Un outil sanguin qui transforme le parcours diagnostique
La maladie d'Alzheimer, première cause de déclin cognitif, touche environ 1 million de personnes en France, soit près de 5 % des plus de 60 ans. Après des décennies où le diagnostic reposait principalement sur l'examen clinique et l'exclusion d'autres causes, l'apparition de biomarqueurs fiables modifie en profondeur la démarche diagnostique.
Historiquement, l'identification biologique de la maladie s'appuyait sur l'analyse du liquide cérébro‑spinal (LCS) — dosage des peptides bêta‑amyloïde et des protéines tau (totale et phosphorylée) — et sur l'imagerie par tomographie par émission de positons (TEP‑scan). Ces explorations, parfois lourdes et peu accessibles, laissent désormais la place à des tests sanguins plus simples pour orienter la prise en charge.
Que mesure la prise de sang ?
Les progrès récents portent surtout sur la mesure de la tau phosphorylée plasmatique, un marqueur détectable dans le sang qui reflète les lésions neurofibrillaires caractéristiques de la maladie.

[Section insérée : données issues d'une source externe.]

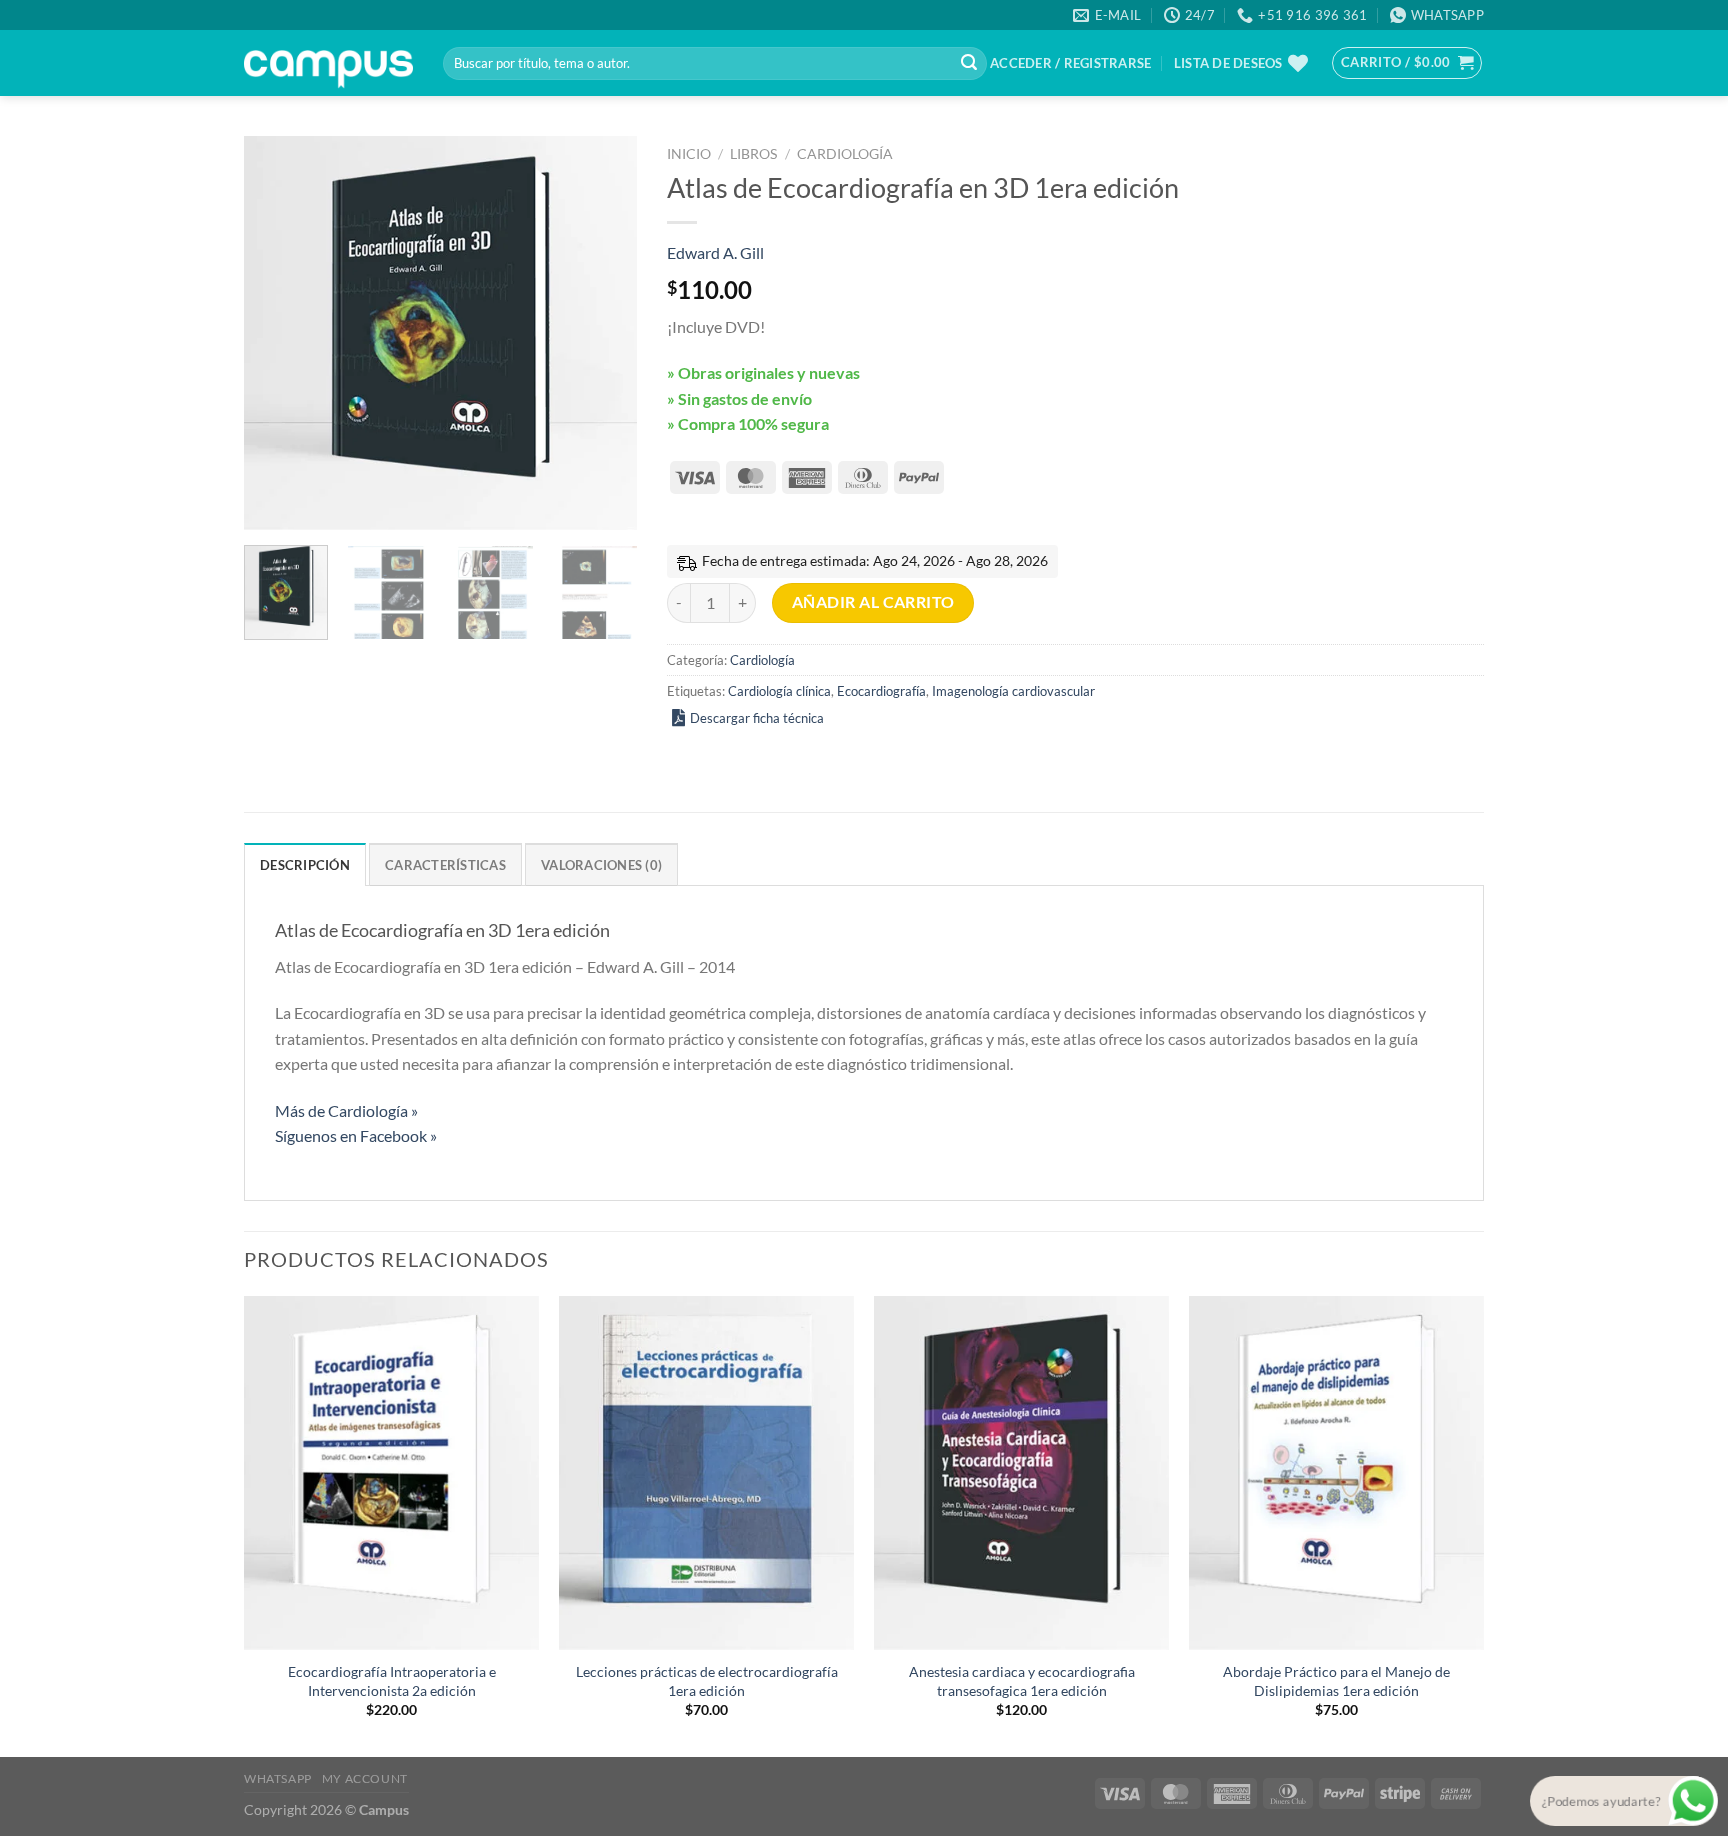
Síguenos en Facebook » (356, 1135)
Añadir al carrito (873, 602)
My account (365, 1778)
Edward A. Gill (715, 252)
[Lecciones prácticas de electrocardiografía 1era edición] (706, 1473)
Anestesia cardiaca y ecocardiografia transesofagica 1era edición (1022, 1681)
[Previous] (277, 333)
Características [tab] (445, 865)
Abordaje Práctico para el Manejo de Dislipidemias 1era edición (1336, 1681)
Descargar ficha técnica (757, 718)
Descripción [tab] (305, 865)
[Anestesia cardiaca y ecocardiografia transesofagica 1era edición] (1021, 1473)
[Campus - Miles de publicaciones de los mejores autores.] (328, 63)
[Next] (604, 333)
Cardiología (845, 154)
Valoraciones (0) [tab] (601, 865)
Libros (753, 154)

Les recommandations publiées le 26 juin 2026 par un groupe de travail coordonné par la Fédération des centres mémoire (FCM) intègrent ces biomarqueurs plasmatiques dans une stratégie diagnostique pluridisciplinaire.
- Objectif : augmenter la spécificité du diagnostic et identifier les patients au stade prodromique (trouble cognitif léger).
- Approche : combiner examen clinique, tests cognitifs et biomarqueurs (sang, LCS, imagerie selon le contexte).
- Bénéfice attendu : orientation plus précoce et précise vers des investigations complémentaires ou des prises en charge adaptées.
Limites et place des examens complémentaires
Si la prise de sang facilite le dépistage, elle ne remplace pas systématiquement le LCS ou la TEP‑scan. Ces derniers conservent une valeur diagnostique, notamment lorsque la présentation clinique est atypique ou que les résultats sanguins sont discordants. Les recommandations insistent donc sur une démarche médicale globale : le résultat d'un test biologique doit être interprété en lien avec le tableau clinique et les explorations neuropsychologiques.
| Type de test | Ce qu'il détecte |
|---|---|
| Prise de sang (p‑tau plasmatique) | Signes de dégénérescence neurofibrillaire |
| Liquide cérébro‑spinal | Aβ, tau totale, tau phosphorylée |
| Imagerie TEP‑scan | Dépôt d'amyloïde |
Conséquences pour la pratique et les patients
Intégrer la prise de sang dans le parcours diagnostique peut améliorer l'accès à un dépistage plus précoce et moins invasif, utile pour orienter les patients vers des centres spécialisés ou vers des essais thérapeutiques. Toutefois, les auteurs des recommandations rappellent la nécessité d'un bilan complet et d'une communication claire avec les patients sur la portée et les limites de ces tests.
À l'échelle nationale, cette évolution implique d'adapter les circuits de recours, de former les médecins de premier recours et les équipes des centres mémoire, et d'assurer l'accès aux analyses plasmatiques validées, afin que le bénéfice attendu se traduise en amélioration concrète du diagnostic et de la prise en charge.